Eccentric hypertrophy is typically induced by volume overload, such as in valvular heart disease or systolic heart failure. The prevalence of systolic dysfunction is mostly noted in eccentric hypertrophy. Systolic dysfunction affects LV geometry through enlargement of the LV chamber. A large LV and low LVEF cause congestion of the left atrium21,22,23. Consequently, LA enlargement in eccentric hypertrophy is suggested to be highest among groups with pressure and volume overload. A larger LA volume is associated with a higher risk of AF15. In addition, patients with AF and patients with a larger LA showed a higher LVMI and a low LVEF in a sub-study of the AFFIRM trial25. In our study analysis of both AF and non-AF populations, LA enlargement and LVEF were significantly related to LV geometric remodeling.

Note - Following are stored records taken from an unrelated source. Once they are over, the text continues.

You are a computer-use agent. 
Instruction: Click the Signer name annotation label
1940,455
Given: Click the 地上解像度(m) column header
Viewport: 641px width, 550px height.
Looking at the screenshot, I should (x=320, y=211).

Therefore, the rate of AF was increasing per the LV remodeling patterns. This was true for patients with non-valvular AF. The prevalence of LVH was high in patients with non-valvular AF26. Patel et al. reported that LAVI was associated only with LVMI, not RWT21. This is consistent with our present study which showed that the relationship between LA size and RWT was different for normal and high LVMI.

In addition, LAVI and LVEF accurately predicted the presence of AF in our study; therefore, we performed multivariate analyses excluding these co-linear factors. A linear association with LVMI and LA enlargement was observed; however, the effect of RWT on a low LVEF was different between patients with a normal LVMI and those with a high LVMI. Because LV geometric remodeling was clearly associated with LA enlargement and a low LVEF, a schematic in which that LV morphology was linked to the LV function and LA size is provided (Fig. 4F). Furthermore, the LV morphology was linked to the prognosis7,26. Thromboembolic events may be one of the mechanisms for the higher mortality in LVH27. Although there are reportedly many factors related to AF and LA enlargement, such as age, the presence of hypertension, and obesity24, LV geometric remodeling has an impact on the presence of AF through the association with LA enlargement and a low LVEF. However, atrial fibrillation can develop without left atrial enlargement28. Atrial size increases with time in patients with atrial fibrillation, without any structural or functional abnormality of LV and the valve28. Since our study is cross-sectional, we could not identify the cause-effect relationship in each patient. Longitudinal follow-up could address this issue in each patient.

In clinical practice, LVH is a risk factor in hypertensive patients29 and severe AS patients30. In our study, we provided the link between LV geometric patterns and AF prevalence through the contribution of atrial enlargement and decreased LVEF. AF and LA enlargement is a risk factor for ischemic stroke and may contribute to doubling all-cause31 and CV deaths14, and, in a specific condition, non-CV deaths32. However, anticoagulants were sub-optimally prescribed in these patients. Attention should be paid to paroxysmal AF in the LVH population to improve our daily practice.

There are several limitations to the present study. First, the subjects are heterogeneous because of the TTE and ECG findings. The ordering criteria for ECG and TTE were not set. Second, patients’ data were extracted from electronic medical data. A lack of information regarding exercise was an important limitation24. Third, we did not consider the effect of valvular diseases such as mitral valve regurgitation. Fourth, patients with short-lasting paroxysmal AF were excluded, because we included patients with AF when they had an AF rhythm according to an ECG examination. Lastly, the data presented provide only hypothesis-generating associations between LV geometry and AF. Since this study had a cross-sectional design, a cause-effect relationship could not be assessed. Further prospective studies are needed to determine the association of LA remodeling, LV geometric changes, LV function, mortality, and the time-course for the development of AF.

Conclusions

The prevalence of AF was increasing according to LV geometric remodeling patterns in association with LA size and LVEF.